Abe wollte eine neue Rolle für Japan in der Welt
Zudem galt Abe als Kritiker des Artikel 9 der japanischen Verfassung, der dem Land den Unterhalt von Streitkräften sowie kriegerische Aktivitäten verbietet. Der Artikel ist ein Relikt des Zweiten Weltkriegs, in dem Japan Verbündeter Nazideutschlands war. Rechte Politiker fordern schon länger eine Abschaffung des Paragrafen sowie eine neue militärische Rolle des Landes. Der ehemalige Premier wollte diesen mit Blick auf Nordkoreas Atomprogramm und Chinas Machtstreben in der Region ändern und Japan so einen eigenständigeren außenpolitischen Kurs verpassen.

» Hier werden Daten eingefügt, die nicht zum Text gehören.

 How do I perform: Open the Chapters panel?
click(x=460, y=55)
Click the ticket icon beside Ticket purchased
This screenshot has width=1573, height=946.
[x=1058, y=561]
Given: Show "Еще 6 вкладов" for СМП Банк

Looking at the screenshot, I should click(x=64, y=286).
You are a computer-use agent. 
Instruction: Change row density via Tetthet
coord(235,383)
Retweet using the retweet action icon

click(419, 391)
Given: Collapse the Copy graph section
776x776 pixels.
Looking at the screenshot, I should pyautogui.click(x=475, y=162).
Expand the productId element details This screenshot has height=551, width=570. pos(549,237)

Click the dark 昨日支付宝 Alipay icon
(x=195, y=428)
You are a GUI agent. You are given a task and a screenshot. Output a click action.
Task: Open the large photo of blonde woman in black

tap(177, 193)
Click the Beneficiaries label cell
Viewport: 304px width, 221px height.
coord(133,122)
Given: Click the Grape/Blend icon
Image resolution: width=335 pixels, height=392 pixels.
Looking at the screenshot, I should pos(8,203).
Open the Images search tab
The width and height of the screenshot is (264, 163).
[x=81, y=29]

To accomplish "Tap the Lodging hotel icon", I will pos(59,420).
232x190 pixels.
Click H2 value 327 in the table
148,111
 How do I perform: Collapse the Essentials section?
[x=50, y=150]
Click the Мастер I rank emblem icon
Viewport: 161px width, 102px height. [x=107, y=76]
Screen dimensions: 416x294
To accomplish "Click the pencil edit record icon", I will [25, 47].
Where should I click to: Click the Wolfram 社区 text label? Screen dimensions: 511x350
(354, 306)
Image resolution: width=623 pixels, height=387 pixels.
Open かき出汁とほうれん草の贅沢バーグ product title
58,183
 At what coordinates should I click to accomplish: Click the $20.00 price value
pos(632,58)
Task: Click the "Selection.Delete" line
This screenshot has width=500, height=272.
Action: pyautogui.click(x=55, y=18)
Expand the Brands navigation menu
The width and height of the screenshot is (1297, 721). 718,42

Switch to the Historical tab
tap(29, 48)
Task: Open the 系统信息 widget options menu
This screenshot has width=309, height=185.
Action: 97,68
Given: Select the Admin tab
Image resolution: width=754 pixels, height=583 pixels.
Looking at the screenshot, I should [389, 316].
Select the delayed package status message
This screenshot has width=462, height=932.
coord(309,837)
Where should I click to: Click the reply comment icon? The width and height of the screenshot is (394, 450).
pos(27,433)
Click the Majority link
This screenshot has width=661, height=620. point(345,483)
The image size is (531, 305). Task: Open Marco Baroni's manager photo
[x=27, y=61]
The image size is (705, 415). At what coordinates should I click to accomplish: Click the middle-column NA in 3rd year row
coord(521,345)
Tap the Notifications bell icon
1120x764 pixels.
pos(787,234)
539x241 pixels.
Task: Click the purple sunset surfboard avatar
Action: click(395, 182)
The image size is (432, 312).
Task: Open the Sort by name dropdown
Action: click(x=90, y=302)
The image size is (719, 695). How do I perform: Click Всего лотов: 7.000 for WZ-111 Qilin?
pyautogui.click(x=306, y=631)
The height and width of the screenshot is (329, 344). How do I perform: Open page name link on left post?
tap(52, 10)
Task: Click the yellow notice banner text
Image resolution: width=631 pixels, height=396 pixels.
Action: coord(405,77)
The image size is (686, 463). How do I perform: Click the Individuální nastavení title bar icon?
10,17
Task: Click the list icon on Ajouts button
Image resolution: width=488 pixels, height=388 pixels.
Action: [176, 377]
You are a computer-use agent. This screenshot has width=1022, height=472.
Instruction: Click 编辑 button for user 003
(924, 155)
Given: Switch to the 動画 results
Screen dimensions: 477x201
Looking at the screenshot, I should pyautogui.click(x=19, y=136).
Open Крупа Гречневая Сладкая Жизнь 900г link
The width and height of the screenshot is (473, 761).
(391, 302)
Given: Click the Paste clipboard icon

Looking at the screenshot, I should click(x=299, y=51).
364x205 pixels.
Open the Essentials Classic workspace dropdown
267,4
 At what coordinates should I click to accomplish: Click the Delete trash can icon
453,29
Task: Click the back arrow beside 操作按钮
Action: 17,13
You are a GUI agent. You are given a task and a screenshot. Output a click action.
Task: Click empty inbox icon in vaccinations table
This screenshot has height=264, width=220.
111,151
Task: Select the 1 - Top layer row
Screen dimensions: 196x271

Abe war Mitglied des revisionistischen „Vereins zur Erstellung neuer Geschichtslehrbücher“. Seiner Meinung nach war Japans Rolle im Zweiten Weltkrieg nicht unrechtmäßig, zudem wollte er die Leiden der zu Kriegszeiten von japanischen Soldaten zwangsprostituierten „Trostfrauen“ nicht anerkennen.
2020 trat Shinzo Abe aus gesundheitlichen Gründen zurück. Nach seiner Amtszeit äußert er sich jedoch immer wieder zur japanischen Politik. Er warnt China in einer Rede vor einem „militärischen Abenteuer“ in Taiwan und löst damit in Peking Empörung aus.